Bühne frei für die Virtual Currency Girls

Japan ist besonders scharf auf virtuelle Währungen - und hat nun eine Gruppe musikalischer Botschafterinnen für Bitcoin & Co. Seit dem neuen Jahr gibt es in dem ostasiatischen Land eine neue Idol-Band namens Virtual Currency Girls

Japan ist besonders scharf auf virtuelle Währungen - und hat nun eine Gruppe musikalischer Botschafterinnen für Bitcoin & Co. Seit dem neuen Jahr gibt es in dem ostasiatischen Land eine neue Idol-Band namens Virtual Currency Girls, in der jede der acht Künstlerinnen eine eigene Kryptowährung verkörpert. Die jungen Frauen treten unter anderem in den Charakteren Bitcoin, Ripple und Ethereum auf.

Das erste Konzert der Virtual Currency Girls ist für diesen Freitag in Tokio geplant, wie die Agentur der Band mitteilte. Tickets und Fanartikel der Band können selbstverständlich nur in virtueller Währung erstanden werden. Gekleidet sind die Frauen im typischen Stil der japanischen Idol-Bands - kurze Röcke, Kniestrümpfe und in diesem Fall bunte Masken mit dem Symbol einer bestimmten Kryptowährung.

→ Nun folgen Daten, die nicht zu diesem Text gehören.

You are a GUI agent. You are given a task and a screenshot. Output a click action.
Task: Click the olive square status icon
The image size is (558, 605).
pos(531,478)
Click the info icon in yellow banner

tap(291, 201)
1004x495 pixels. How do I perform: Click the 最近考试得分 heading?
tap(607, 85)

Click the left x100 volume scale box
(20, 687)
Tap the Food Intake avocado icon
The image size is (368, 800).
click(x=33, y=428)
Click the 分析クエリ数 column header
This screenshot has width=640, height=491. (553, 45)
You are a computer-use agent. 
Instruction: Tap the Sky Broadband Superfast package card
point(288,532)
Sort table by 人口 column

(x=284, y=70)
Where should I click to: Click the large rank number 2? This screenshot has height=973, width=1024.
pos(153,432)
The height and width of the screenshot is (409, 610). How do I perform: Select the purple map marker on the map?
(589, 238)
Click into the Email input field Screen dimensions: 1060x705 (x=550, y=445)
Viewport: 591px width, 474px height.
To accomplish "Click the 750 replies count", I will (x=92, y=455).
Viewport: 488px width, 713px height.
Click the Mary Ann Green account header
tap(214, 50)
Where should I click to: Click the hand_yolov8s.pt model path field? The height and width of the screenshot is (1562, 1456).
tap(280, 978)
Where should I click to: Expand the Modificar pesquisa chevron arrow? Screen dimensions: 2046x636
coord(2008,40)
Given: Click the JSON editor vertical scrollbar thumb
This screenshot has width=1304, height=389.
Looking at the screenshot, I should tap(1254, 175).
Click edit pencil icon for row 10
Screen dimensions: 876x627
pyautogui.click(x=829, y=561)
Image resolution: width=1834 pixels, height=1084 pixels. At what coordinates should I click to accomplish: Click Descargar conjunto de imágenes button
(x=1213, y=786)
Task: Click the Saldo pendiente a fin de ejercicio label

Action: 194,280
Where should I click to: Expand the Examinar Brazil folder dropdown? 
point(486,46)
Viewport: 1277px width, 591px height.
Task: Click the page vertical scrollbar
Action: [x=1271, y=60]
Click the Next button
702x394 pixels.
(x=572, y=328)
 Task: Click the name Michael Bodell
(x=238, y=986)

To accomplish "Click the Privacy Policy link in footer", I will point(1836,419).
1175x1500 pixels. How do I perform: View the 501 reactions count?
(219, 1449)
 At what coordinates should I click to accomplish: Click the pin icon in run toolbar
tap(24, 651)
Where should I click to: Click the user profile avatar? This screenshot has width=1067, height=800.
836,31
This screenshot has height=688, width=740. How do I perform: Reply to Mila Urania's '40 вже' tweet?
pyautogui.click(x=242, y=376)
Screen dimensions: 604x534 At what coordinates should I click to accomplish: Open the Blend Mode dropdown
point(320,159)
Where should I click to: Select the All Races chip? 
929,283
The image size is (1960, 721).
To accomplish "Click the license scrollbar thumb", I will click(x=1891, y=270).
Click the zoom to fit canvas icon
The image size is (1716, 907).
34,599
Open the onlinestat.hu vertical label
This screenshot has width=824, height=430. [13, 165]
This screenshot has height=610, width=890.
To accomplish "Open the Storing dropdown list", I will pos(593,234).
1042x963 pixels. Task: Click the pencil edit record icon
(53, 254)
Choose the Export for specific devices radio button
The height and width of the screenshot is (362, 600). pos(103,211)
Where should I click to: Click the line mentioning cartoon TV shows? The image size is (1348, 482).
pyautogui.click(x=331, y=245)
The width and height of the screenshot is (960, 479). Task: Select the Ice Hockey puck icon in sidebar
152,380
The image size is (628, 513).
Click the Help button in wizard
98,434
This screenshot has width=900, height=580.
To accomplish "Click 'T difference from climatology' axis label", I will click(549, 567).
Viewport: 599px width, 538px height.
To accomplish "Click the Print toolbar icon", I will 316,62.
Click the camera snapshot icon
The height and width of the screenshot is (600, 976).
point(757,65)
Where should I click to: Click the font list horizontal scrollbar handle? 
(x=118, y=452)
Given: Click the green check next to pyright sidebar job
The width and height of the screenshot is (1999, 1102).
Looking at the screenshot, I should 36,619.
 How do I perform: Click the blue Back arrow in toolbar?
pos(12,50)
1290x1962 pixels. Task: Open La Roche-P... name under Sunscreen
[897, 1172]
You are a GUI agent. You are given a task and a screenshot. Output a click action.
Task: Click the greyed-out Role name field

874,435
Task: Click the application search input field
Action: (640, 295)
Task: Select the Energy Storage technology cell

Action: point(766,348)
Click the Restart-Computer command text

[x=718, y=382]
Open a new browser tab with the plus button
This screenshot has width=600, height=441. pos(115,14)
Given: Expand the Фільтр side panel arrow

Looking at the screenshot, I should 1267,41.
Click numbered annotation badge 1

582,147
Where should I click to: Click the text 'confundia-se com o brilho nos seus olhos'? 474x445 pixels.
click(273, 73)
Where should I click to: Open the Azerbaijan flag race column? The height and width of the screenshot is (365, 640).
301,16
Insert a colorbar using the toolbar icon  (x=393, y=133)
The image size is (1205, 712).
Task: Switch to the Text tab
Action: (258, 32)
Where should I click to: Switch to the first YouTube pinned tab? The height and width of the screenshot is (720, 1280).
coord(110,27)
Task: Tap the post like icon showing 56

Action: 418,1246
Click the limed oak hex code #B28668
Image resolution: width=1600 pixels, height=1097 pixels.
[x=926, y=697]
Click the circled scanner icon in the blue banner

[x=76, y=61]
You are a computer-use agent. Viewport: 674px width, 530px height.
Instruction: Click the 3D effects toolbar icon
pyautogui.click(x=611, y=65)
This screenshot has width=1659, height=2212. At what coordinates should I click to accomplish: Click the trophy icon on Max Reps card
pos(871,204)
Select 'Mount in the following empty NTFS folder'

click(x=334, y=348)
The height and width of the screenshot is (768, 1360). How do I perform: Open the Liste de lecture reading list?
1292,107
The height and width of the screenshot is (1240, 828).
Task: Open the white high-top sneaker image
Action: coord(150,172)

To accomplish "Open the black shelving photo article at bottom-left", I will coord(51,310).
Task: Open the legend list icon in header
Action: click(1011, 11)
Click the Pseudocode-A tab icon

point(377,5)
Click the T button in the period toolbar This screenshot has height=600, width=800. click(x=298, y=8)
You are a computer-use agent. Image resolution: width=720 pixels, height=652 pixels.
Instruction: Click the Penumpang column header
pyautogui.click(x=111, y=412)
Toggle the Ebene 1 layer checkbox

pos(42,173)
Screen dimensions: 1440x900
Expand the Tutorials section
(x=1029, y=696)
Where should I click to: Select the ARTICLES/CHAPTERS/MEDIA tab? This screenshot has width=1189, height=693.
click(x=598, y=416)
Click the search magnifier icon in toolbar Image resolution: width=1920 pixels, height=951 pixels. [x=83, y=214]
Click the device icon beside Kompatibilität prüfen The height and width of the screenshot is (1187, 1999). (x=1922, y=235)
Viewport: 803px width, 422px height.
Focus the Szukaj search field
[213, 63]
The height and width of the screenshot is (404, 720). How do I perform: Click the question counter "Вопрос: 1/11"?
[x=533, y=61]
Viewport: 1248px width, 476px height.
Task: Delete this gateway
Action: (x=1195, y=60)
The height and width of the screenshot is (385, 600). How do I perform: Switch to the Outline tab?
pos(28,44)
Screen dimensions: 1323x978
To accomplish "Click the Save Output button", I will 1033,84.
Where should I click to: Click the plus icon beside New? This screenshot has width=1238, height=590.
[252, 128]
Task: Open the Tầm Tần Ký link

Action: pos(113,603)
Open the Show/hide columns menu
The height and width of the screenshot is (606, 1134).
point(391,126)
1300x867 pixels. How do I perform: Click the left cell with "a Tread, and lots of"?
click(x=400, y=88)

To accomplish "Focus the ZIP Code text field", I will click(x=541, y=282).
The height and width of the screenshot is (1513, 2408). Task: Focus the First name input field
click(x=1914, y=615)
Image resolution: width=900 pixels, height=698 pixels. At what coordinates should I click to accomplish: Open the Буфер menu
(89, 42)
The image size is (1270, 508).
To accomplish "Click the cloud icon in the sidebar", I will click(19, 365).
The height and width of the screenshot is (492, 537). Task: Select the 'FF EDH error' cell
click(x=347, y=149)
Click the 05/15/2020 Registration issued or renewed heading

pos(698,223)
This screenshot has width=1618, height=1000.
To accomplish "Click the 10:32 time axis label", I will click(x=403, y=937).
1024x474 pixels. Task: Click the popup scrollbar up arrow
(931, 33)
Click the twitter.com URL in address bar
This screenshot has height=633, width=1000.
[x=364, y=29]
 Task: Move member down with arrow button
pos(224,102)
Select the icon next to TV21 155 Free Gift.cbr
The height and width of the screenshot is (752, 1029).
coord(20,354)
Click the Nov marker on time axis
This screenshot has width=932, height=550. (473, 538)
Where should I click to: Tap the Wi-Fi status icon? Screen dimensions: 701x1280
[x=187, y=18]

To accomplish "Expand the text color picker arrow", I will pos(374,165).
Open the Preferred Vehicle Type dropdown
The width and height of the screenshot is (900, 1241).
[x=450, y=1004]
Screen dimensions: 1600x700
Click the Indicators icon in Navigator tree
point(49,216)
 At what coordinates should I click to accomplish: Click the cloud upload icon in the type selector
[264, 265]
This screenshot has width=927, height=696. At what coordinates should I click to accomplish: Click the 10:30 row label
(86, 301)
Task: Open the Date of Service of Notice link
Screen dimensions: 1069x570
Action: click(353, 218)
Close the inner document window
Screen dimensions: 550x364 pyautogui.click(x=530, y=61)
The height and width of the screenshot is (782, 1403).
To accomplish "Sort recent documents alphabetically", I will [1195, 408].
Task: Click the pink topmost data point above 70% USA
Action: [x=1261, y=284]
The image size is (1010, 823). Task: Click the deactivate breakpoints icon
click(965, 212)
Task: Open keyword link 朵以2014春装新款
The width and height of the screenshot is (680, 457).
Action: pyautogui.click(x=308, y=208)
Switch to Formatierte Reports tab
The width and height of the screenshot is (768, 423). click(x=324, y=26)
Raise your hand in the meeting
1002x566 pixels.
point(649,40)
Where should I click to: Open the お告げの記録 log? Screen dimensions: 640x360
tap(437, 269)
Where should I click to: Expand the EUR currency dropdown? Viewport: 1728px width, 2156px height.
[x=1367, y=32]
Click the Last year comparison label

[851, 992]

Den Virtual Currency Girls geht es mit ihren Auftritten vor allem darum, Wissen über virtuelle Währungen unter die Leute zu bringen. Die Band wolle die Idee verbreiten, "dass virtuelle Währungen nicht einfach ein Mittel zur Spekulation sind, sondern eine wunderbare Technologie, die unsere Zukunft prägen wird", erklärte Frontfrau Rara Naruse. In ihren Songs warnen sie aber auch vor betrügerischen Anbietern und mahnen zu Sicherheitsvorkehrungen im Internet.

Die Gruppe trifft in dem Land auf eine Bitcoin-verrückte Gesellschaft, die virtuelle Währung hat als Zahlungsmittel in Japan einen hohen Stellenwert. Fast ein Drittel aller globalen Bitcoin-Transaktionen im Dezember wurde in der japanischen Yen-Währung abgewickelt.